Natural Language Processing - Sommer Semester 2022

Overview

Natural Language Processing (DIS25a/NLP)

This course can be taken for the Bachelor Programm Data and Information Science (DIS25a) or the Master Program Digital Sciences (NLP).

After easter all sessions are hosted at TH Köln, Claudiusstraße 1. The sessions will be held life. Slides will be usually available a night before the actual lecture. We try to record all lectures and tutorials for later referal (not sure how this works out with the sessions at Claudiusstraße).

Schedule for Summer Semester 2022

(L) Lectures; (T) Tutorials; (P) Project

The first lectures and tutorial were recorded and are available online. The password is the same as for the Zoom sessions.

Date Slot 13:30h Slot 15:15h DIS25a (DIS B.Sc.) NLP (DS M.Sc.)
1.4.2022 Introduction and Overview (L) Basic Text Processing (L) x x
8.4.2022 Basic NLP Pipeline: NLTK (T) (solution) Common Toolkit: Spacy (T) (solution) x x
15.4.2022 no lecture
22.4.2022 WordNet (L) Vector Semantics (L) x x
29.4.2022 WordNet, GermaNet (T) (solution) Vector Semantics (T) (solution) x x
6.5.2022 Information Extraction (L) Sentiment Analysis (L) x x
13.5.2022 no lecture
20.5.2022 Language Models and Ethics in NLP (L) Group assignment (P) x x
27.5.2022 Group work (P) Group work (P) x
3.6.2022 Data Programming for IE (L) Group work (P) / Oral Exam Master x x
10.6.2022 Guest Lecture: Dimitar Dimitrov(L) Group work (P) x
17.6.2022 Group work (P) Group work (P) x
24.6.2022 Student talks - Project presentation (P) Student talks - Project presentation (P) x
31.8.2022 Submission of term papers x

Bachelor: Group Assignments

In the group assignments a group of four students has to work on a bias-related topic with a specific focus and on one of three datasets. In the group work phases starting on 20.5.2022 we will be available during the lecture time to help and advise.

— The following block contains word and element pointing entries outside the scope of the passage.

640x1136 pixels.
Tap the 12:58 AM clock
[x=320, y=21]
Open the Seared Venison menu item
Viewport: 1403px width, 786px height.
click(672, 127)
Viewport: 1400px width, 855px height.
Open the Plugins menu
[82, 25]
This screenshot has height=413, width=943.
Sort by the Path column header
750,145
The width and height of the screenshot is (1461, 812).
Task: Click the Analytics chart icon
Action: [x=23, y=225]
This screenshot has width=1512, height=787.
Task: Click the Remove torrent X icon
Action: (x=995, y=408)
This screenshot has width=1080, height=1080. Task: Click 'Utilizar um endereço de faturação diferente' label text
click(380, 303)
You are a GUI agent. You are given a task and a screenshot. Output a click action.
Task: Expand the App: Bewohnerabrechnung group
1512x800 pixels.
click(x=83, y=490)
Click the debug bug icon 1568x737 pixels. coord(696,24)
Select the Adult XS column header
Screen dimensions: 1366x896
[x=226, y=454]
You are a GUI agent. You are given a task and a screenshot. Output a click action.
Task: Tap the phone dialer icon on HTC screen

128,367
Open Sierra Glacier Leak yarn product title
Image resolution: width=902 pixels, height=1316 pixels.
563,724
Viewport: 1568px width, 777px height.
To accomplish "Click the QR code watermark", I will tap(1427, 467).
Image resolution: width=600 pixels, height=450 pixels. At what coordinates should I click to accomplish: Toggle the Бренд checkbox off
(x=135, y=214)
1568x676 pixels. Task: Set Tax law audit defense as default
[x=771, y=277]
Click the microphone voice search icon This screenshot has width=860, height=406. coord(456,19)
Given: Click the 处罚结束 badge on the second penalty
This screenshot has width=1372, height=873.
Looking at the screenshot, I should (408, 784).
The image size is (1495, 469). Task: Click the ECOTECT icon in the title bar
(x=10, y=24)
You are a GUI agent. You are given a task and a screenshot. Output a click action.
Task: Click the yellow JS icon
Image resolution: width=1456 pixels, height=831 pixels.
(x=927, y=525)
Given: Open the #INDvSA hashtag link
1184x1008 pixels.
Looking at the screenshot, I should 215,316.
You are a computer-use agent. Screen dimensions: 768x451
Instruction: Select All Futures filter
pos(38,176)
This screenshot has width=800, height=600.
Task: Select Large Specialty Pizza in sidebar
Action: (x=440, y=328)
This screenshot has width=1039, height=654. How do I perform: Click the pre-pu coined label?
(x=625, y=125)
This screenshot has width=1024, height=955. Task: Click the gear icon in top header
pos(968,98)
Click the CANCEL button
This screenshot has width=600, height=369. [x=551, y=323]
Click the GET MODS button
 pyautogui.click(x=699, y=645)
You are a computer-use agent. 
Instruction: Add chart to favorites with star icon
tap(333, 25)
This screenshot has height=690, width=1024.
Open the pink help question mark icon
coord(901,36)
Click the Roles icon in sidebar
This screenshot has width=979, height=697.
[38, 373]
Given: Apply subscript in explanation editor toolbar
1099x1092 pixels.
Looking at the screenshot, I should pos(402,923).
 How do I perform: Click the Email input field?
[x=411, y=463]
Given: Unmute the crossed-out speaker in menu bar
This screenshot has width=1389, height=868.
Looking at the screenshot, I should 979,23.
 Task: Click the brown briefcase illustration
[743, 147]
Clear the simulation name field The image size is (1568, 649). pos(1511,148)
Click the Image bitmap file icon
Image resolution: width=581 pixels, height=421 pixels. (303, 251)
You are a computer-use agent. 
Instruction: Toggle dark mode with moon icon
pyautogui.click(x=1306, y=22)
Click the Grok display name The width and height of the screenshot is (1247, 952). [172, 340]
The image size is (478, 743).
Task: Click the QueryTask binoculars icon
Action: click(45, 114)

In the presentations on 24.6.2022 you are expected to present a concept regarding your specific topic and dataset. Please decribe the motivation, the dataset, your methods and NLP pipeline, a working prototype and some first insights and results.

The feedback gathered during the presentation should be used to write a final term paper on your specific topic and work. Please read the guidelines for the term paper.

Datasets

Choose one of the following datasets to work on:

Topics

Choose one of the following topcis:

Gender Bias

Gender bias is a group bias in which different genders are represented differently in terms of an aspect in a given (set of) document(s) than expected. Aspects for which there can be a bias range from quantitative measures (e.g., how many documents have male/female authors) to more complex NLP measures (e.g., different sentiments in texts about male/female politicians or topical bias, different distributions of topics in texts geared towards male/female readers).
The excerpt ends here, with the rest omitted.